• EXERCISE PROMPT: Rewrite the rows below as a numbered list, starting at the line holding "At what coordinates" and running through the last line, both included. Leave out any blank lines.

Some rows
__________

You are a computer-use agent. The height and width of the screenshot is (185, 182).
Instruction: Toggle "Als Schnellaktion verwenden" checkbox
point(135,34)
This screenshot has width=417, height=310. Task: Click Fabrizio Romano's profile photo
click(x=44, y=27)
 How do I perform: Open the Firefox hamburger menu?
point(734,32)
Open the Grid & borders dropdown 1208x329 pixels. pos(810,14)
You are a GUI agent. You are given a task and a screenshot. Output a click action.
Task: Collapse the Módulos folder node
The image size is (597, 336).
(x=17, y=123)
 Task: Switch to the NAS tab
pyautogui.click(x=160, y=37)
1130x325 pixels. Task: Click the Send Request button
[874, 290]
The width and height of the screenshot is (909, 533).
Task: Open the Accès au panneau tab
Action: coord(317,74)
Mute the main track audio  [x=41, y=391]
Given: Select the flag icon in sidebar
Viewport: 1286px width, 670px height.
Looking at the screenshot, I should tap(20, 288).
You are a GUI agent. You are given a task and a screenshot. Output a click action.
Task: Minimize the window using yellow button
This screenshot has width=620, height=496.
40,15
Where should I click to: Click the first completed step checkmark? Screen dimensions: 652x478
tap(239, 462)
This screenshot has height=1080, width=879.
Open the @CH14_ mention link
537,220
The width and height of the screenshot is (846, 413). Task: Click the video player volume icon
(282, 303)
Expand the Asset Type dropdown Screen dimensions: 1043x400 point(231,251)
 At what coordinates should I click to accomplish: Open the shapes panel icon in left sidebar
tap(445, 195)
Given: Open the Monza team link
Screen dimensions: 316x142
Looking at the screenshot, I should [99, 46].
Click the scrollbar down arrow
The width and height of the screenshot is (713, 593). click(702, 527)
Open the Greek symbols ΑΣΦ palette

__________

• EXERCISE SOLUTION:
1.  At what coordinates should I click to accomplish: Open the shapes panel icon in left sidebar
2. tap(445, 195)
3. Given: Open the Monza team link
4. Screen dimensions: 316x142
5. Looking at the screenshot, I should [99, 46].
6. Click the scrollbar down arrow
7. The width and height of the screenshot is (713, 593). click(702, 527)
8. Open the Greek symbols ΑΣΦ palette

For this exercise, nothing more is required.